1er critère : « Les Suisses sont chrétiens

Quand un pays est-il chrétien ? Pour beaucoup de gens, la réponse est : s’il y a beaucoup de chrétiens dans ce pays. Ainsi, si tous les habitants sont chrétiens, ou une grande partie, ou plus de la moitié, alors le pays dans son ensemble peut être appelé chrétien. De plus, dans un tel pays, les lois, la culture et « l’air que vous respirez » sont également chrétiens. C’est pourquoi on entend souvent dire qu’un pays qui réalise les valeurs chrétiennes dans la politique et la société est un pays chrétien.

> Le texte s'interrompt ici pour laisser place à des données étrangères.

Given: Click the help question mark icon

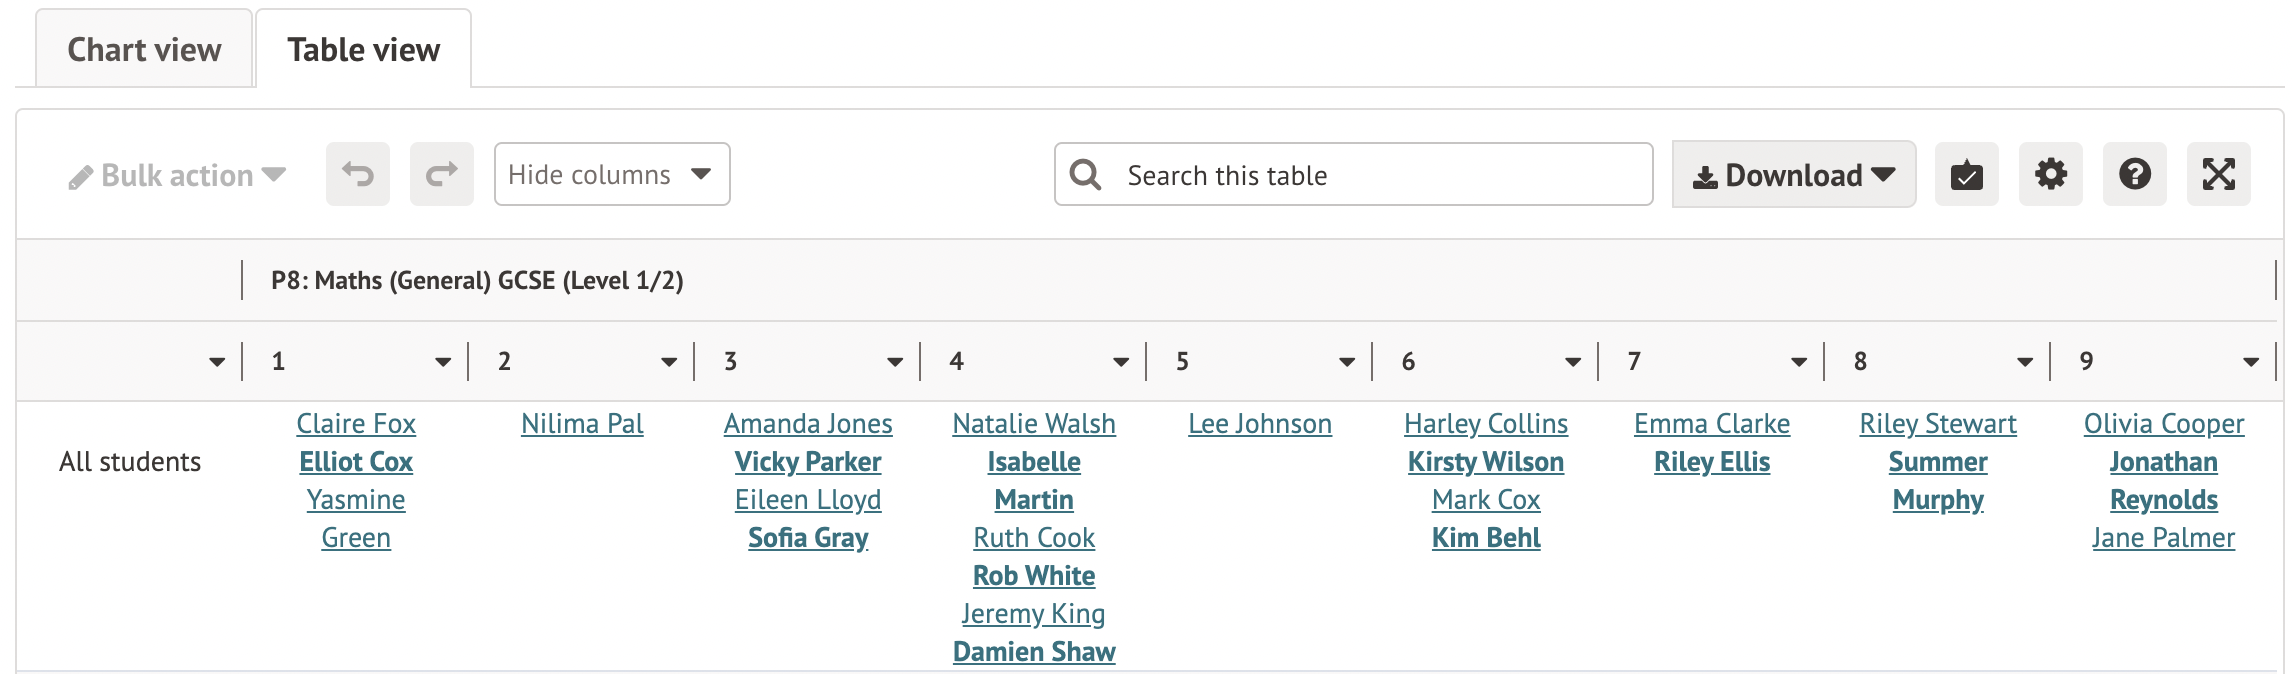Looking at the screenshot, I should (x=2134, y=175).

Un premier critère pour un pays chrétien est donc que de nombreux chrétiens vivent ici et que les valeurs chrétiennes jouent un rôle important dans la vie publique.

Dans le présent

La question de savoir si la Suisse est un pays chrétien dépend donc de la définition que nous donnons au fait d’être chrétien. Dans une conception évangélique, être chrétien signifie bien plus que d’assister à un service religieux à Noël. Cela signifie se repentir personnellement, faire l’expérience du pardon de Dieu, laisser les soucis s’en aller, laisser la joie et la libération se donner, traverser la vie quotidienne avec Jésus, son amour et son Esprit et bien plus encore. Des enquêtes montrent que seule une petite minorité de la population suisse est à la hauteur de cette vision 1.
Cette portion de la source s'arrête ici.